▶ [Data extracted from a collection]:
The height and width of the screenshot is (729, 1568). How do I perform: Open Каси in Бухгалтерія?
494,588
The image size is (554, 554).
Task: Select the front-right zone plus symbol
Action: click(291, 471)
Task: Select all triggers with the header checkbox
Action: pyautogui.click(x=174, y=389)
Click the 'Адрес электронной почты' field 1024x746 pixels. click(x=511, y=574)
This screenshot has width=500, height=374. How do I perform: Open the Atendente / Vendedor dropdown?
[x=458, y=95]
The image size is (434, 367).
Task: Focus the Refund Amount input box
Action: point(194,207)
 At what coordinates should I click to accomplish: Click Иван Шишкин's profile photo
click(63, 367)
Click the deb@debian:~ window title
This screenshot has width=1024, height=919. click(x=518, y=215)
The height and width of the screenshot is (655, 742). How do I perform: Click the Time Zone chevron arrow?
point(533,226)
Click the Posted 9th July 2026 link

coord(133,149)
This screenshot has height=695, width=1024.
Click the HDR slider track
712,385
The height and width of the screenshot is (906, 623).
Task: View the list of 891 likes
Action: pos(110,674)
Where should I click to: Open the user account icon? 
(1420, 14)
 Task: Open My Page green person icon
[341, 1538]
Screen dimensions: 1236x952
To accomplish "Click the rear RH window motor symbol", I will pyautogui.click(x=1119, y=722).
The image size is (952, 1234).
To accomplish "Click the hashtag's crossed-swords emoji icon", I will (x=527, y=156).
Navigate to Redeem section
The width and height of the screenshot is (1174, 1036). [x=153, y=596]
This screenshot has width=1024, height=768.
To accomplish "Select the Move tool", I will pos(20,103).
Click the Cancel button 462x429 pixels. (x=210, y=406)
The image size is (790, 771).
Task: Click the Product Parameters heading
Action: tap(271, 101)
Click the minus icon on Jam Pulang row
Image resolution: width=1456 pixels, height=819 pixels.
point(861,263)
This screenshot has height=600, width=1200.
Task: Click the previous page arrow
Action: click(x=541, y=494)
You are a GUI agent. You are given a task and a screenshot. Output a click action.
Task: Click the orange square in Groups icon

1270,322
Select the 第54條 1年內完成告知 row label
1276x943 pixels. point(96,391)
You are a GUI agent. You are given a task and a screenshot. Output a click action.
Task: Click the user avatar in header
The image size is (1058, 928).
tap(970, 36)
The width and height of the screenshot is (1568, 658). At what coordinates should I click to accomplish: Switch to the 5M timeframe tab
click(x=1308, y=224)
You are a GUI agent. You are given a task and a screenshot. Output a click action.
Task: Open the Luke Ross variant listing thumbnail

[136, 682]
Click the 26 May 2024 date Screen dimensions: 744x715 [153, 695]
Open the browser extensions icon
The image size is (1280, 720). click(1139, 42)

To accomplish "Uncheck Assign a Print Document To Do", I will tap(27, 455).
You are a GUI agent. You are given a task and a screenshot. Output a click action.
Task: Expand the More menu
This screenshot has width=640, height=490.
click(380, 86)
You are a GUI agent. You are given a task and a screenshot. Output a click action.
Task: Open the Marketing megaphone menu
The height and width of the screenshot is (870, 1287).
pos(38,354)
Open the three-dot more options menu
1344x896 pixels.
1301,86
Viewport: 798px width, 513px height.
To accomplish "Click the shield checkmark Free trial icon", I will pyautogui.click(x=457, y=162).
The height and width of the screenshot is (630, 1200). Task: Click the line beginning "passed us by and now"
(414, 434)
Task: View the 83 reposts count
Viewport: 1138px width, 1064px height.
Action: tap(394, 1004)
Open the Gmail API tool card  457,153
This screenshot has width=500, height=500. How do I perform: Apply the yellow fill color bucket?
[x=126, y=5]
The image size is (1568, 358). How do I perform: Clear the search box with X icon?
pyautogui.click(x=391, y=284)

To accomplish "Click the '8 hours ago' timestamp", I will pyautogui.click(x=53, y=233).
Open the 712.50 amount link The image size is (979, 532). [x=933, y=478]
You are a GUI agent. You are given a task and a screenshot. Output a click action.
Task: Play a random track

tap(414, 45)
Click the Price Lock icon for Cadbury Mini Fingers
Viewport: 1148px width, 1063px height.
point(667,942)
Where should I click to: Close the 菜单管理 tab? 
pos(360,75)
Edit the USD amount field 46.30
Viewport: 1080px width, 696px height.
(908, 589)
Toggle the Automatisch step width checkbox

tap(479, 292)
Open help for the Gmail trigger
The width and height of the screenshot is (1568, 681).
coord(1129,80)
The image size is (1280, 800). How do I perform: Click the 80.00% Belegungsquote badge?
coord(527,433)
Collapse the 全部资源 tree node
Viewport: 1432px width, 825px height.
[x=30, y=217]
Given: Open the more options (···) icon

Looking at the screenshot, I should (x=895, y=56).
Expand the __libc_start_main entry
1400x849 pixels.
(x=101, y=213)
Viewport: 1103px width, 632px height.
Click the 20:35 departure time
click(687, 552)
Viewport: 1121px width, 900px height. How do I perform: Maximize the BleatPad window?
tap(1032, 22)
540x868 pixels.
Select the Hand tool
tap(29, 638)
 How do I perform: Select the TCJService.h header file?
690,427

▶ [WHAT THE TASK ASKS]:
All lines above with "Expand" in them should be returned.

▶ [WRITTEN REPLY]:
Task: Expand the More menu
Expand the __libc_start_main entry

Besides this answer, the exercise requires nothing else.